Workshop Overview

**The workshop will feature an invited talk by Dr. Makoto Miwa of the Toyota Technological Institute, Japan **

Aims & Objectives

The specific characteristics of biomedical and clinical text motivate the need to develop specialised NLP and text mining methods, or to adapt or reengineer existing tools. Most such techniques will be reliant on access to one or more resources that provide information about domain-specific language usage, thus highlighting their central role. Accordingly, it is important to provide fora in which the current state of the art of such resources, as well as the NLP and text mining tools that make use of them, can be evaluated and discussed.

Since 2008, the biennial Workshops on Building and Evaluating Resources for Biomedical Text Mining have allowed dissemination of current developments in the field, and have provided the opportunity to discuss current problems, ideas, questions and open issues, and to understand current and potential uses of resources.

The fifth workshop in this series (BioTxtM 2016) will once again aim to bring together researchers who have developed or evaluated NLP tools and resources for biomedical or clinical applications (e.g., text mining, multilingual search, machine translation, information extraction, question-answering), as well as domain experts/health professionals who use or would benefit from the use of such resources and tools. By complementing traditional presentations with a focussed discussion session and, for the first time, a shared task sessions, the workshop aims to stimulate novel research efforts and collaborations between researchers and professionals with complementary knowledge and skills. We particularly welcome submissions that handle languages other than English, or which facilitate multilingual access to information.

BioTxtM 2016, which will take place on 12th December 2016 in Osaka, Japan, is a workshop of COLING 2016, the 26th International Conference on Computational Linguistics.

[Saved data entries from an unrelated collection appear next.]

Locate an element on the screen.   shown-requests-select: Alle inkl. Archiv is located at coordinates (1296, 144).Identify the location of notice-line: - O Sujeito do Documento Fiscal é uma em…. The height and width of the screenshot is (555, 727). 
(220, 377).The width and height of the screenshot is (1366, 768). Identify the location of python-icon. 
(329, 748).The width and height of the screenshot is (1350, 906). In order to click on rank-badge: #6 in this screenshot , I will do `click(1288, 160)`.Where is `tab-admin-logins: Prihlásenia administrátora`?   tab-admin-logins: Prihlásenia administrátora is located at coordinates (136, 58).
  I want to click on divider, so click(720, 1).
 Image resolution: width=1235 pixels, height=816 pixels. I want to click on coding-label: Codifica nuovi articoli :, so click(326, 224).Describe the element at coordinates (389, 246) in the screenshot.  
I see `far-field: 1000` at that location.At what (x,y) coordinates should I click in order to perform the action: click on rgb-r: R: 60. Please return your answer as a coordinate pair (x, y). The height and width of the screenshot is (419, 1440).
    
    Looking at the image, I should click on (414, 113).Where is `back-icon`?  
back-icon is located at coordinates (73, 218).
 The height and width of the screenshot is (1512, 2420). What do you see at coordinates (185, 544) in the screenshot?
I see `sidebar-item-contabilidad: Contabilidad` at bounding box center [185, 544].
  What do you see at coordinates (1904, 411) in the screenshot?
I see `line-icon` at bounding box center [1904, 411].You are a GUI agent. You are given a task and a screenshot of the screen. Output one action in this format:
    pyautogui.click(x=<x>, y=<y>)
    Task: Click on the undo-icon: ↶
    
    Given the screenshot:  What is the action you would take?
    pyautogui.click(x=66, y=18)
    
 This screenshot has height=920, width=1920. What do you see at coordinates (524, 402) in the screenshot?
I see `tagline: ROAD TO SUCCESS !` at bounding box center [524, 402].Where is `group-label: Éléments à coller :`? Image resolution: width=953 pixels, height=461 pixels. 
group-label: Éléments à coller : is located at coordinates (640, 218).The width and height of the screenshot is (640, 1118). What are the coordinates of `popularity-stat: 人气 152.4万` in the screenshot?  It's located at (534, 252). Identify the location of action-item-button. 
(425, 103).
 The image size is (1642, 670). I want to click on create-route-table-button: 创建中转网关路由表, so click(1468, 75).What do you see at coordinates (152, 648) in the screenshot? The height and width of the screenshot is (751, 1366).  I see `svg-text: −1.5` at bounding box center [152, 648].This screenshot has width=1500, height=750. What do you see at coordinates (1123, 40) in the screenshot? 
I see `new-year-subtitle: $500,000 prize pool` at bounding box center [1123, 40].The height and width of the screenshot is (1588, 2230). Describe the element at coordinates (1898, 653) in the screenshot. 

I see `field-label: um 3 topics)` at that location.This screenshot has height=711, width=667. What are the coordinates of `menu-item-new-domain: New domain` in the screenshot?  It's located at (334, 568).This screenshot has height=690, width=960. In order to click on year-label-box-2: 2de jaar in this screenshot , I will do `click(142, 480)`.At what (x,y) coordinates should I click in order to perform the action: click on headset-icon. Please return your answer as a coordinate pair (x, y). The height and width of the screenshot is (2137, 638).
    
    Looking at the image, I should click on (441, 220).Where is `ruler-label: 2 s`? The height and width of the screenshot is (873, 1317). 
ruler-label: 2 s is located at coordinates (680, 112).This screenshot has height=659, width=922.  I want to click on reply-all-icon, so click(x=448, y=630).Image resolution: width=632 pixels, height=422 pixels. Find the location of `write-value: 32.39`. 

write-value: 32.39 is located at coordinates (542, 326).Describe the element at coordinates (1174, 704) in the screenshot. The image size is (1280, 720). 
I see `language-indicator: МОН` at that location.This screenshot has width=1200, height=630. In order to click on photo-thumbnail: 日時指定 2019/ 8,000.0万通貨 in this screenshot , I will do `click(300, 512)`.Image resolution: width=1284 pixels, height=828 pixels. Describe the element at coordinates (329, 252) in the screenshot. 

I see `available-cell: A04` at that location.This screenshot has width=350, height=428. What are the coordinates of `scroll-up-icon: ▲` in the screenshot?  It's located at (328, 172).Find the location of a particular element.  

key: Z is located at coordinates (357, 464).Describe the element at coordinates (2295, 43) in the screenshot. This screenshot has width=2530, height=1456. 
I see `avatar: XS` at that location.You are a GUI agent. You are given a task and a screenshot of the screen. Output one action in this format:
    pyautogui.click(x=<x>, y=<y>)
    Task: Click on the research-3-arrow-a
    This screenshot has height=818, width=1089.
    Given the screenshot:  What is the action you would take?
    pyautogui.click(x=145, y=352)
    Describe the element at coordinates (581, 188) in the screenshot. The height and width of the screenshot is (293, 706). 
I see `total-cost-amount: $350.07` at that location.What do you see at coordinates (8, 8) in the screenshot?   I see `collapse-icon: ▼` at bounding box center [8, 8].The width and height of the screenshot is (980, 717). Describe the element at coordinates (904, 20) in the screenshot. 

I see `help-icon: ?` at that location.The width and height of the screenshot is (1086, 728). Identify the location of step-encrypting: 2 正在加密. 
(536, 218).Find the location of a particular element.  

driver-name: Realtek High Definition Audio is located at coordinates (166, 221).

Over the past years, there has been an exponential growth in amount of textual biomedical and clinical information available in digital form. In addition to the 25 million references to biomedical literature currently available in PubMed, there is a wealth of information available in clinical records, whilst the growing popularity of social media channels has resulted in the creation of various specialised groups. Extensive information is available in languages other than English, e.g. much medical literature is written especially in Chinese, but to a certain extent also in Japanese, Korean and Russian.

With such a deluge of information at their fingertips, domain experts and health professionals have an ever-increasing need for Natural Language Processing (NLP) tools that can help them to isolate relevant nuggets of information in a timely and efficient manner, regardless of their mother tongue. However, this presents many new challenges in analysis and search. For example, given the highly multilingual nature of available information, language barriers may result in vital information being overlooked. In addition, different information sources cover varying topics and contain differing styles of language, while alternative terminology may be used by lay persons, academics and health professionals. There is also often little standardisation amongst the extensive use of abbreviations found in narrative clinical text.

There are various existing resources, such as databases/ontologies, lexica and annotated corpora, which attempt to provide an account of biomedical knowledge and domain-specific patterns of language usage. Such resources provide crucial syntactic and semantic information to NLP tools that aim to process and make sense of biomedical and clinical text. However, the variable textual characteristics of alternative information sources (e.g., different language structures and the frequent appearance of novel terms and abbreviations), combined with the requirement to take multilingual information into account, means that there is an urgent need to investigate new methods for creating and updating resources, or adapting them to new languages. New techniques may include combining semi-automatic methods, machine translation techniques, crowdsourcing or other collaborative efforts.